### Source data

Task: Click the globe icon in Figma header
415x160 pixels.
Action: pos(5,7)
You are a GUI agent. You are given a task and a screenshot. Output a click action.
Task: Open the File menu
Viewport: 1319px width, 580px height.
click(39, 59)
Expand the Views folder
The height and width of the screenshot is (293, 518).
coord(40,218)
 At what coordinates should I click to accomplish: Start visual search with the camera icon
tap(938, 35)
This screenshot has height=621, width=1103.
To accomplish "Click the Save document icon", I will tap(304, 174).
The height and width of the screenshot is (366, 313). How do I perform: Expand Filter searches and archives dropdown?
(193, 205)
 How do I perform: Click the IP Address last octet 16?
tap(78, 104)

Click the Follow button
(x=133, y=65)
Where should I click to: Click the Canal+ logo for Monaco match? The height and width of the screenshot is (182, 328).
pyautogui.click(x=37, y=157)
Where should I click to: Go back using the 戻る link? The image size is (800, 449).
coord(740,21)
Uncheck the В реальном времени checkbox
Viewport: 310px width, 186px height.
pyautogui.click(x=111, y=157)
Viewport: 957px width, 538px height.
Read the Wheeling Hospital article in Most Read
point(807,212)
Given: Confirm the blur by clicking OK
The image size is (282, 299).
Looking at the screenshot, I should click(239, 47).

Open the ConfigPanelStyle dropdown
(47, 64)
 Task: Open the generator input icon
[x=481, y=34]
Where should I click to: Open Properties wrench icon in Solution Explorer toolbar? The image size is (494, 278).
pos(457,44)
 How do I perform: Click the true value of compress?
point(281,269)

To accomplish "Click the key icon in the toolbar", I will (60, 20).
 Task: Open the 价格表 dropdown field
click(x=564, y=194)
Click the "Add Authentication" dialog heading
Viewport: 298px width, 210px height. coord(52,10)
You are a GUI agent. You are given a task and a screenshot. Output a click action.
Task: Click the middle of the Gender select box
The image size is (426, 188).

######

_Prompt_
Repeat exactly the lines of the data from the first one through the line with "Expand the Views folder", both of them included.

_Result below_
Task: Click the globe icon in Figma header
415x160 pixels.
Action: pos(5,7)
You are a GUI agent. You are given a task and a screenshot. Output a click action.
Task: Open the File menu
Viewport: 1319px width, 580px height.
click(39, 59)
Expand the Views folder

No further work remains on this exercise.